Hunger as a Weapon – Vladimir Putin’s Underestimated Advantage Over the West.
It is at the initiative of Putin that Russia has recovered the "farm power" in the mid-2010s.
Taking food sanctions against Russia is useless. Putin has built the food weapon and is now standing up to everyone by saying: “You can take all the food sanctions you want, my people will not go hungry”.
Indeed, when, in 2000, the Russian president came to power, Russian agriculture, which dominated the world grain trade in 1914, was in a pitiful state, devastated by a hundred years of Soviet neglect. “Farm power” had become American, and the United States used it to extend its sphere of influence.

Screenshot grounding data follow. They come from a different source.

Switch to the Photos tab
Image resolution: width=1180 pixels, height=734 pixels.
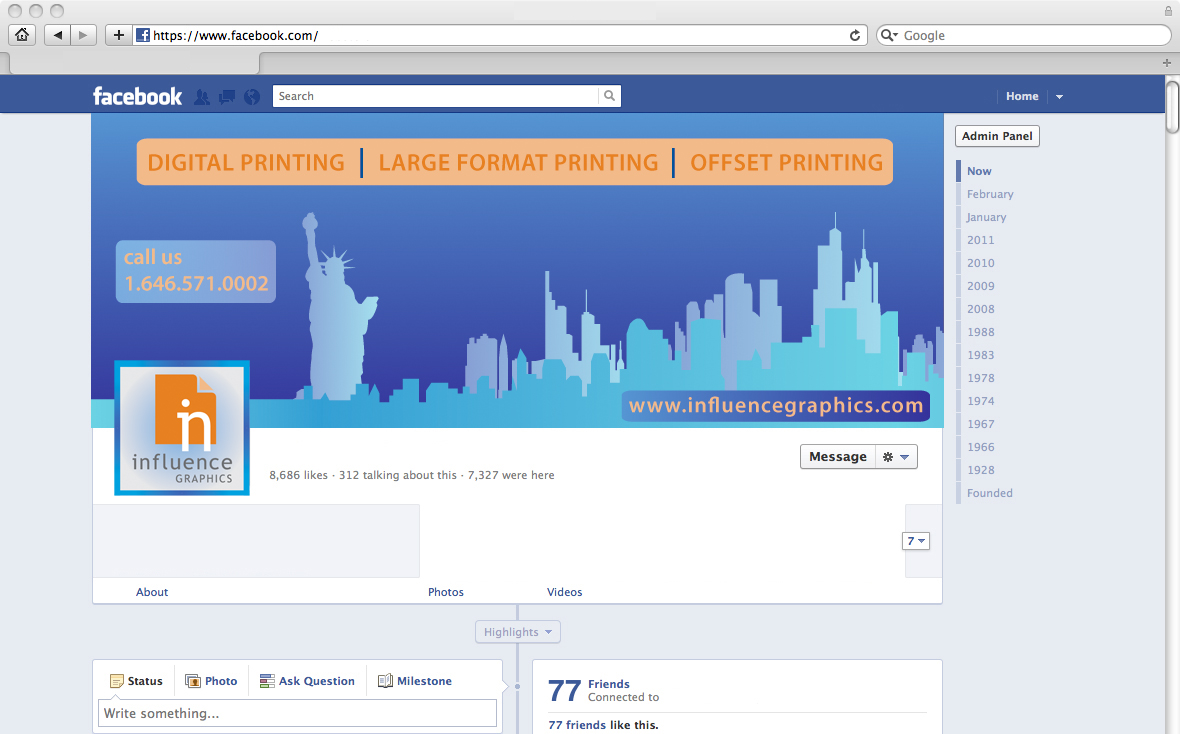(x=445, y=591)
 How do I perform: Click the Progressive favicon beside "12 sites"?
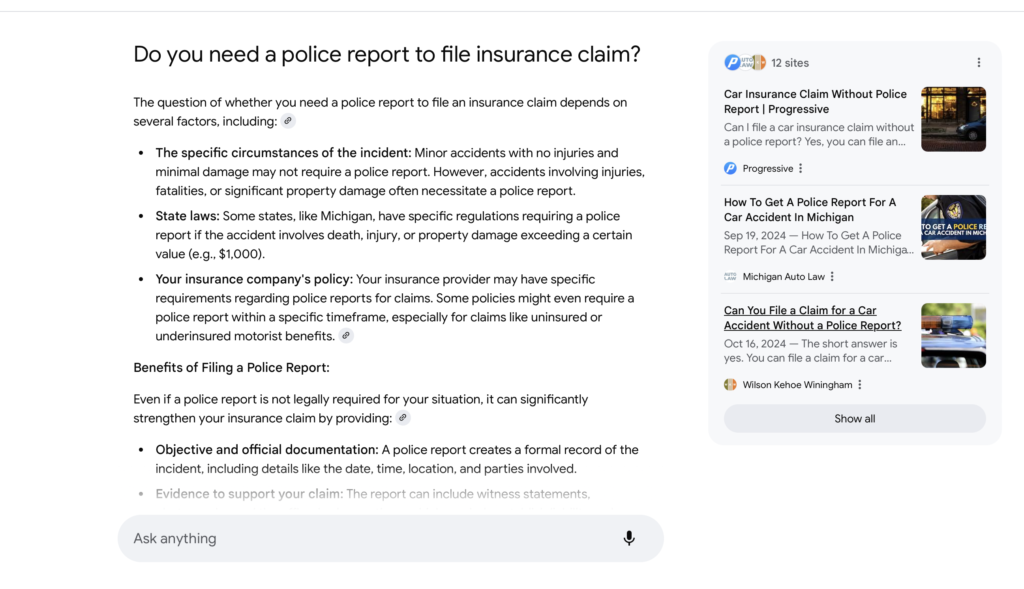pos(733,62)
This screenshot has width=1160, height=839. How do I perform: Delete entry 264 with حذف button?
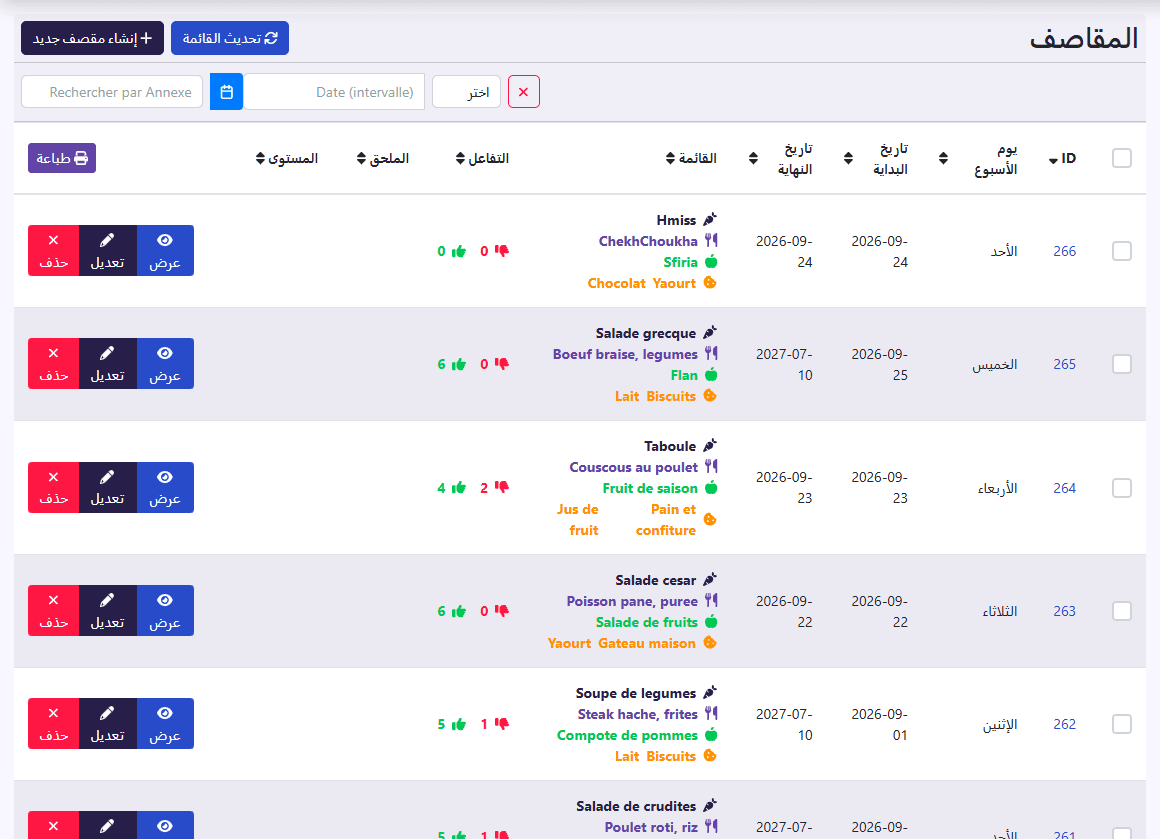pyautogui.click(x=53, y=488)
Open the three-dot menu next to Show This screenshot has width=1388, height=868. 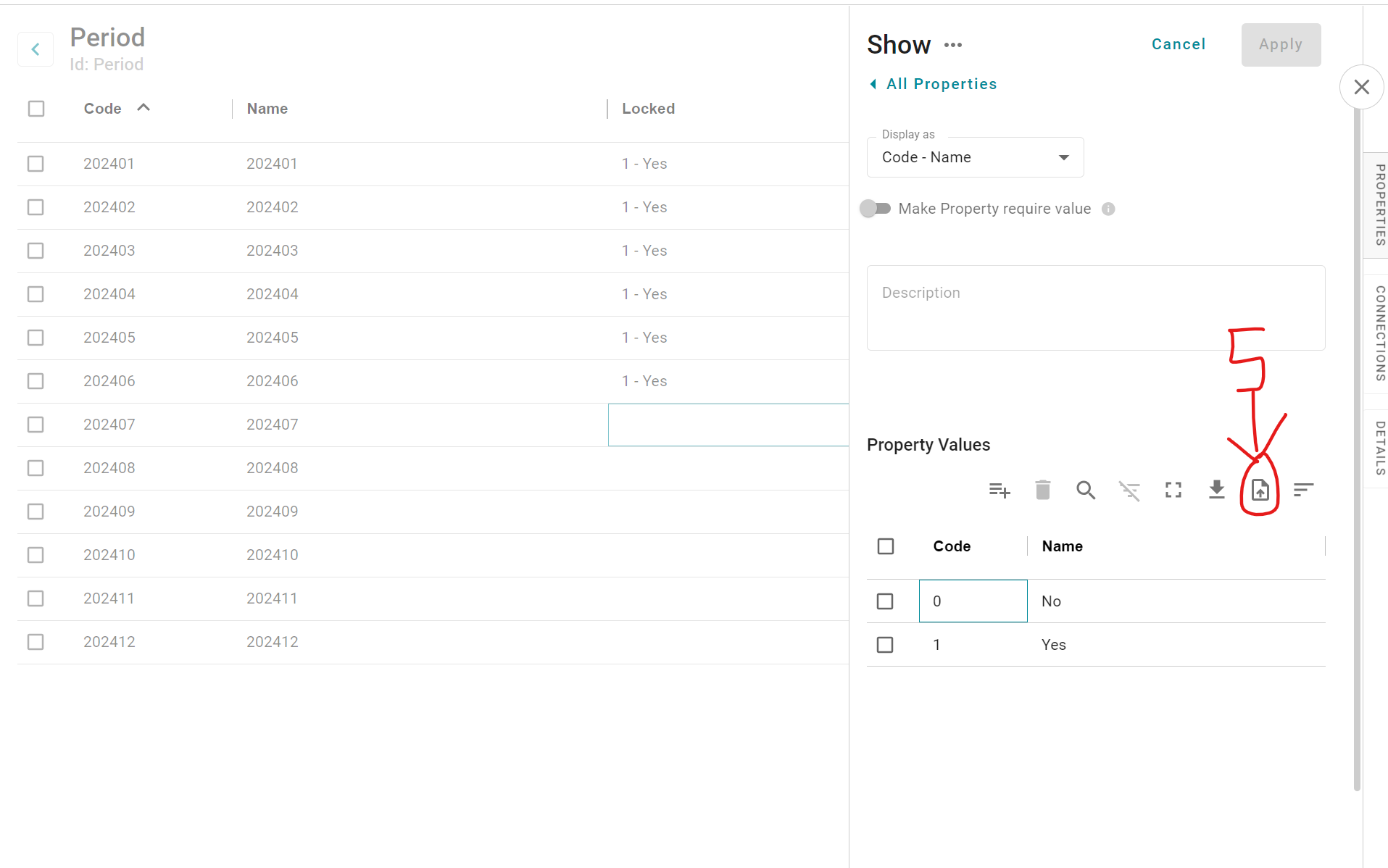pyautogui.click(x=953, y=45)
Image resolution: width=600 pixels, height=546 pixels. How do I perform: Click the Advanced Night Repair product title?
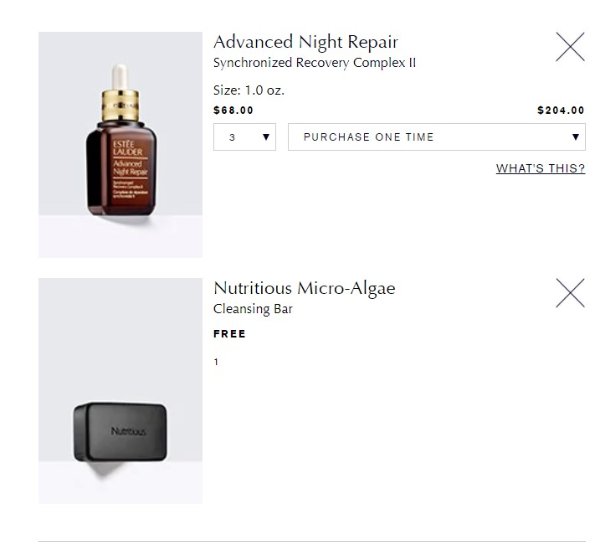point(305,42)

Anxious to wash away the affront, Putin passed a law in 2002 that allowed the arrival of private capital, while deploying the necessary logistical infrastructure. As a result, in 2015, one hundred years after its exclusion from world markets, Russia regained its position as the leading wheat exporter and the power of influence that goes with it. In the age of the most sophisticated weapons, food remains the nerve of war as it has been for millennia. When properly honed, it can wreak havoc.
Napoleon's lesson
Feeding your army (well), starving the enemy ... Since time immemorial, military and food are closely intertwined. For experts, they are in three ways. Before the war in Ukraine, geopolitical experts already distinguished between food for the military, military for food, and, finally, military by the food. This reading grid is solid, and the proof is that we find it again in the current conflict.
Food for the military? To win a war, it is better to have well-fed soldiers. Napoleon understood this well, he said: "An army marches with its stomach". It was thanks to a competition launched by General Bonaparte to ensure the quality of his troops' meals that chef Nicolas Appert invented canned food.
On the other hand, we have seen how the insufficient and outdated rations served to the Russian soldiers have damaged their morale and motivation. The Russian staff, both incompetent and corrupt, had not calibrated the needs of its men in terms of food and often the money that was intended for them went to fill other pockets.
Fighting for food
There are many reasons for wars, and one of them is to ensure food for the population. Goebbels summed up the Reich's need for living space as follows: “a big breakfast, a big lunch, a big dinner”. Good appetite! …
It is not a question of vital space for Vladimir Putin, but how can we not think that he would like to get his hands on Ukraine, which has also succeeded in becoming a great agricultural power. Some even see this as Putin’s hidden plan for the invasion of Ukraine.
It must be said that, as soon as it was liberated from the Soviet yoke, Ukraine was equipped with ultramodern equipment, private investors from all over the world rushed to its fertile black lands, the harvests are monitored by drones, and the millions of hectares are pushed to maximum productivity, the port logistics followed. To this success, Odessa now owes it to have become a target.
The food itself becomes a weapon of war when you deprive your enemy of it. Since Troy, history is full of blockades, sieges, and terrible famines. Parisians have long remembered having to eat rats during the 1870 war. But what about the million Russian civilians who lost their lives during the 900 days of the siege of Leningrad or the sinister Holodomor, 5 million dead, a famine organized by Stalin in 1932 to punish the Ukrainian peasants who rebelled against his tyrannical collectivism?
How not to think of the inhabitants of Mariupol surrounded in the hope of making them break? “People have started to fight for food”, noted a Red Cross representative in early March 2022. The denunciation of famine as a weapon of war by the United Nations World Food Programme (WFP) motivated its Nobel Peace Prize in 2020. Unfortunately, this has not prevented the “de facto blockade” of the Tigray region by the central Ethiopian government. Nearly 4 million people are in a situation of “extreme food shortage”. Mothers have to feed their children with tree leaves. The specter of the one million Ethiopians who died of hunger in the 1980s has resurfaced.
A double trigger
Depriving the enemy of his crops: the method is as old as the world. When in Ukraine, Russian troops target farms, food stocks, and silos, steal tractors, mine, or bomb tens of thousands of hectares of farmland, they are not inventing anything.
At the height of the Punic Wars in the third and second centuries BC, Rome defeated Hannibal's armies by destroying their crops and soaking the land in salt to make it infertile. Better than scorched earth, salted earth. Imaginatively, the Romans poisoned the water of their enemies by throwing dead animals into their wells. This idea was taken up twenty centuries later by Confederate soldiers who polluted the water supplies of the Union forces.
David Beasley, the WFP's executive director, insists: “There is no doubt that the Russians are using food as a weapon of war”.
This weapon is all the more effective because it is a double trigger since it is aimed not only at Ukrainian agriculture but also at all of Kyiv's clients, such as Egypt, Lebanon, and Tunisia, which depend on it for almost 80% of their basic food. This will help them to understand Putin's warmongering. And the infernal loop would be closed.